Who was the 1 council member who voiced concerns for changes?
What is this really about?
Come back for Part 2: Frisco’s “Public Input Problem”
Disclaimer: This blog includes satire, parody, and comic relief. It contains summarized accounts created solely for humor and commentary. Any resemblance to real events is either coincidental or intentionally satirical. Reader discretion — and a sense of humor — are advised.
On Tuesday, February 17, 2026, something curious happened at Frisco City Hall. According to a tipster who attended the meeting, while waiting in the reception area they observed Brian Livingston and Ann Anderson step off the elevator after closed session together and walk into Council Chambers prior to the meeting. Which raises a very simple question:
Did Ann Anderson attend the Executive Session?
And if she did — was that appropriate under Texas law? Let’s walk through it calmly. Facts first. Opinions later.
The Legal Framework: Texas Open Meetings Act (TOMA)
In Texas, closed meetings are governed by the Texas Open Meetings Act otherwise known as TOMA.
Executive sessions are permitted only for specific reasons — legal advice, personnel matters, real estate negotiations, and similar narrow categories. Attorney consultations fall under § 551.071.
Who May Attend Executive Session?
Sworn-in members of the governing body
The city attorney
Staff whose presence is necessary
Individuals whose participation is necessary to the subject being discussed
Notice a key word there: necessary.
Was Ann Anderson a Member of the Council?
That is the critical question.
The election was canvassed at a special meeting on 2/10/26.
A recount request was filed and accepted.
The City delayed the swearing-in pending the recount.
Therefore, on February 17, she had not taken the oath of office.
Under Texas law, an elected official becomes a member of the governing body only after qualification for office — which includes taking the oath. Until that oath is administered, a person is generally considered a private citizen. The law does not automatically grant access to someone who is merely a “candidate” or “apparent winner.”
So, the question becomes: If she had not been sworn in, on what legal basis could she attend executive session?
The Frisco City Charter
The Frisco City Charteris the foundational legal document that creates the city’s government and spells out how it operates, what powers it has, how officials are elected, how meetings are run, and what limits exist on authority.
Section 5.05, “Taking of Office” states:
Each newly elected person shall be inducted into office at the first regular meeting following the official canvass.
At such meeting the oath shall be administered in accordance with the Charter.
Was the election finalized? No, because an official recount was filed and accepted by the city. In fact, Angelia Pelham had to come in and certify the request. A recount does not automatically invalidate the canvass — it just re-examines the totals. But if the city intentionally delayed the swearing-in pending the recount (which the city did), then she technically remains a private citizen until the swearing-in.
That distinction matters.

__Information given__:

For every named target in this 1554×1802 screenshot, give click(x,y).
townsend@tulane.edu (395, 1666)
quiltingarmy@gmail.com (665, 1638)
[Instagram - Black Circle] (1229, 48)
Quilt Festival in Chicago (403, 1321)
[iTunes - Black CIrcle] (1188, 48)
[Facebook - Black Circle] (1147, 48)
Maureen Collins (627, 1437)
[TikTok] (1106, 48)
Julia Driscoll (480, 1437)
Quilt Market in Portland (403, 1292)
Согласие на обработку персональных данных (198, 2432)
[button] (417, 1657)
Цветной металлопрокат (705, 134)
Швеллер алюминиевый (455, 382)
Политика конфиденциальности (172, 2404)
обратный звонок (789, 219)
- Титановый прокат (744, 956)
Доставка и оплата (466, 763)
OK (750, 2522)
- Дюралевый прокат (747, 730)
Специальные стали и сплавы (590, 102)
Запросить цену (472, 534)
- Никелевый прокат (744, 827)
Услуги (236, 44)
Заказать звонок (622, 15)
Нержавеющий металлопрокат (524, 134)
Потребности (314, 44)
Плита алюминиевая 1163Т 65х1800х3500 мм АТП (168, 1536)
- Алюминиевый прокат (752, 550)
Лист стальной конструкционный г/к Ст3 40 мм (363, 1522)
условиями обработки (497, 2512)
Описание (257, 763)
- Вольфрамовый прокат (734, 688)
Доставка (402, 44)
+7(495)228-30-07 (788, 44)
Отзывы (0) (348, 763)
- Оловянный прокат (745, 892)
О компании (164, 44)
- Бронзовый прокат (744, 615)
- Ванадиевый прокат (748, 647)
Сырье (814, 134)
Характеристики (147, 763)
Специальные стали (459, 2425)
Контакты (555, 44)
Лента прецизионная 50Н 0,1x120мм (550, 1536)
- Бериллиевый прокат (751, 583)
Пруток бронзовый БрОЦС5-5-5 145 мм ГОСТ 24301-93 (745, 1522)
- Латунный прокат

__Assigned task__:
Write the next part of the Frisco executive session post, starting right after its last line. You won't need the material for this.

__Written reply__:
The “Unauthorized Person” Question
The Candidate’s Status: Until a candidate is officially declared the winner and sworn in, they are legally a member of the public. The Texas Attorney General has repeatedly opined that a governmental body may not admit “selected members of the public” to an executive session (Op. No. GA-0511).
Attorney-client privilege during executive session depends on confidentiality. If a non-member — meaning someone not yet sworn in — is present during a § 551.071 consultation, does that risk waiving privilege?
As established in the 2026 Open Meetings Act Handbook, the presence of an unauthorized third party (Ann Anderson) during a § 551.071 consultation destroys the confidentiality required for the attorney-client privilege. The Texas Attorney General Opinion GA-0511 makes clear that a governmental body may not admit “selected members of the public” to executive session.
If that candidate is in the room while the City Attorney gives advice on a lawsuit or a contract, it is possible that the entire discussion becomes discoverable. Opposing counsel in that lawsuit can depose the candidate and the council members about exactly what was said.
Waiver of Attorney-Client Privilege
This is the biggest “red flag” for a City Attorney. Supposedly, for the attorney-client privilege to remain intact, the communication must stay between the client (the city, as represented by the Council) and the lawyer.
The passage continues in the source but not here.